Press-Republican

Grady

September 17, 2008

A man's work is never done ... correctly

In any marriage, spouses are bound to say things from time to time that discourage, sadden or outrage their partner. In my particular case, for instance, there are five words I blurt out every now and then that send my wife into a state of depression that can take days to escape. Those five words are: "Oh, I can fix that."

I've had my successes, over the years, of which I'm justifiably proud.

Every time I pass by the upstairs hall light, I look up admiringly and say to myself, "I changed that bulb."

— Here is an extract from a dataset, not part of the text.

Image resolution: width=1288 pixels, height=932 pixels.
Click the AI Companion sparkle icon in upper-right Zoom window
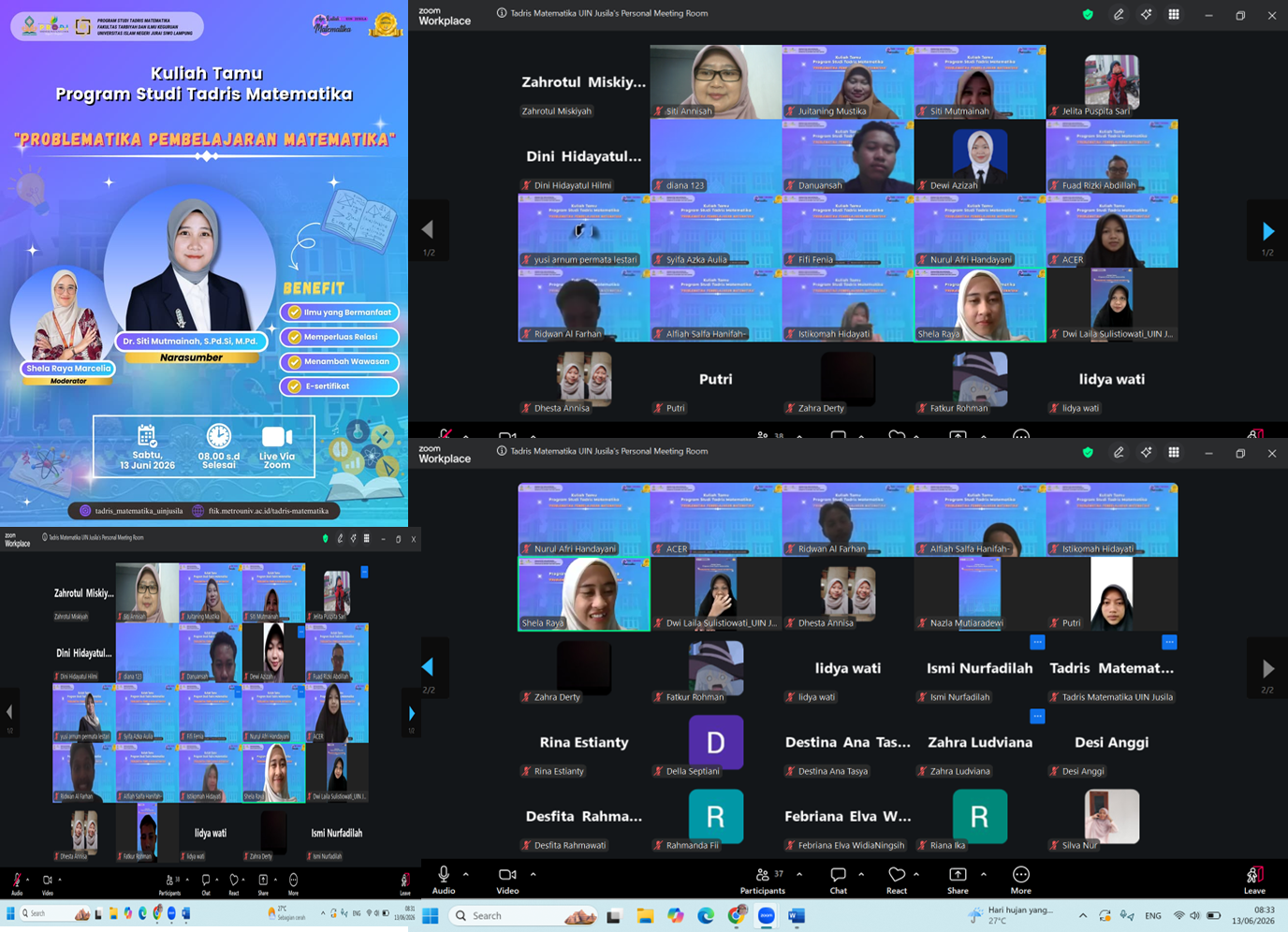coord(1146,15)
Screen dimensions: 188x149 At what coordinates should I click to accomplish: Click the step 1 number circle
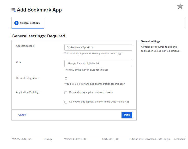tap(16, 23)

I've crammed new washers into drippy faucets, delighted the family when there was some assembly required and even made a bookcase or two that didn't tip over, if you didn't set anything heavy on them.

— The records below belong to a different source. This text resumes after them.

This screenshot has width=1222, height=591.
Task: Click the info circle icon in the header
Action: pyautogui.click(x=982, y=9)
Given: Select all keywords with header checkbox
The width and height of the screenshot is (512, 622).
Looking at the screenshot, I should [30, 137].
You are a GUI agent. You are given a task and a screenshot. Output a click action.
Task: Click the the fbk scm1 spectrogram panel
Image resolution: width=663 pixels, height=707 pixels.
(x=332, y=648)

On the other hand, I once gave myself a brush cut when I tried putting a new plug on a lamp. When I plugged it in, my hair stood on end and stayed that way for about a week.

My gloat level has dropped over the years, as my wife has pointed out little defects in my projects. Whereas I used to gloat over a roof I put on by myself or the hot-water pipe I installed, now I'm reduced to gloating when I dig a clump of leaves out of the downspout and restore the flow.

When I undertake a significant repair now, I'm doing what I call the preliminary work. In other words, I merely pave the way for the professional. I'll get the faucet off so he can install the new one without having to get his hands dirty.

But, while my winning percentage is only so-so and getting worse as my career winds down, I'm a Hall of Famer compared with my friend Casey Flynn. After 25 years of marriage, he's still looking for his first victory.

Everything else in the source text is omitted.